Lark Hammond wasn’t the sole reader to offer up this new classic, but the former prep school English teacher was the only one to supply us with a tempting comparative lit assignment. “This book is a challenging read, stylistically — a real tour de force — and the payoff is amazing,” Hammond wrote. “Silko weaves together very real post-war (World War II) PTSD sufferers, traditional myths of the Laguna Pueblo people, shamanic experiences and a plot that illustrates a vision of good and evil that compares most intriguingly with the Christian vision of good and evil developed in Milton’s ‘Paradise Lost.’”
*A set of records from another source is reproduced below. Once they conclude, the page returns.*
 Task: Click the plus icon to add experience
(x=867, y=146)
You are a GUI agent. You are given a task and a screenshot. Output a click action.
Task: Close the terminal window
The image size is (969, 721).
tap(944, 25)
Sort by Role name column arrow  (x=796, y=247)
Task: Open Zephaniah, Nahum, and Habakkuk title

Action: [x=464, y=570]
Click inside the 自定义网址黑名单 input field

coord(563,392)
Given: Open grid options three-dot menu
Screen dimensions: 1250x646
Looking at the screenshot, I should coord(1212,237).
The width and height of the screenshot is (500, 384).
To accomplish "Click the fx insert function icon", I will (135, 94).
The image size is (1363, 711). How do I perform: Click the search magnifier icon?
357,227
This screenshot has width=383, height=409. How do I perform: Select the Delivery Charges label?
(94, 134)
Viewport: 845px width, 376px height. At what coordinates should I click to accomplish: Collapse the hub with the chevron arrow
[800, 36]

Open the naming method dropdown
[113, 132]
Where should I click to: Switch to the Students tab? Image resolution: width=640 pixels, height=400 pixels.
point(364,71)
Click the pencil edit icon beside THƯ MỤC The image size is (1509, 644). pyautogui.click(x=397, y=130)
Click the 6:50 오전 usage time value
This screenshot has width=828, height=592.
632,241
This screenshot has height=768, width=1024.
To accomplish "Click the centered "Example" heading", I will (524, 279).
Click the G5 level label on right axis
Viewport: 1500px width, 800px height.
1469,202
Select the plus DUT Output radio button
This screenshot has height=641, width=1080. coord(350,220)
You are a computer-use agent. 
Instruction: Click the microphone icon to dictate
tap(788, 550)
Everything by Percival Everett

Readers recommended Everett’s entire bibliography, singling out “The Trees,” which was shortlisted for the Booker Prize. A handful of readers also noted that his most recent novel, “James,” which revisits the plot of “Adventures of Huckleberry Finn” from the perspective of Jim, should be taught alongside Mark Twain’s classic.

The Dollmaker,” by Harriette Arnow

This 1955 National Book Award nominee had several fans. “It describes presciently what we now understand as the hollowing out of the human spirit wrought by our belief that earning money to spend is the ultimate meaning of life,” Ronni Lundy wrote. “Perhaps if Arnow had been a man — maybe one named Steinbeck? — we’d have lifted this book to the top of the American canon long ago.”

A few honorable mentions: The U.S.A Trilogy by John Dos Passos (“an engrossing snapshot of the chaos, dreams and inequities of a nation on the rise”); “Hamnet,” by Maggie O’Farrell (“a gripping story that leaves you heartbroken and with a changed perspective”); “The Memory Police,” by Yoko Ogawa (“a simple, perfect portrayal of a selfless soul”).

Which books should be considered classics? Our readers have thoughts. (2024)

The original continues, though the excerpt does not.